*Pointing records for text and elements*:
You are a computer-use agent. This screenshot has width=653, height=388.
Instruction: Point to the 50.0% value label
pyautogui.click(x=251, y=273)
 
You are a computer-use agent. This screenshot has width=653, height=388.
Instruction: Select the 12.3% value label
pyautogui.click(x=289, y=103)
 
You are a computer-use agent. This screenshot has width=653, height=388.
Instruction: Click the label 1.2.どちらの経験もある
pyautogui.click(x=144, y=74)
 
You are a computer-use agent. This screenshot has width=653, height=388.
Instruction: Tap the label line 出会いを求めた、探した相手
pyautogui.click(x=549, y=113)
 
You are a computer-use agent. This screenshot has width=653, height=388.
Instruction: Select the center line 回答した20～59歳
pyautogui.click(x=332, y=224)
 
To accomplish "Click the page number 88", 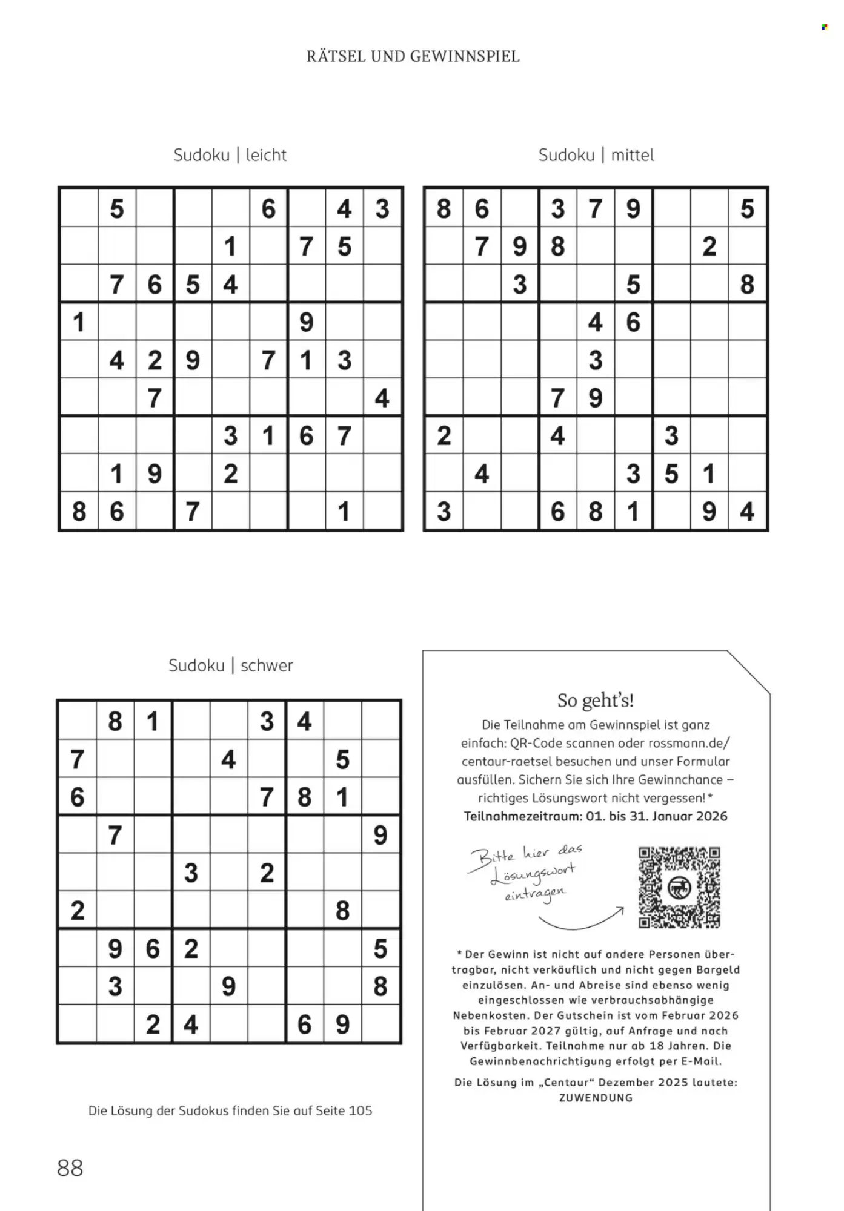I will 70,1167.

*YOUR GOAL*: Can you edit the lines from the first one through the line containing "pyautogui.click(x=289, y=103)", replacing "value label" with "data label" and leaving everything else unchanged?

*FULL SOLUTION*:
You are a computer-use agent. This screenshot has width=653, height=388.
Instruction: Point to the 50.0% data label
pyautogui.click(x=251, y=273)
 
You are a computer-use agent. This screenshot has width=653, height=388.
Instruction: Select the 12.3% data label
pyautogui.click(x=289, y=103)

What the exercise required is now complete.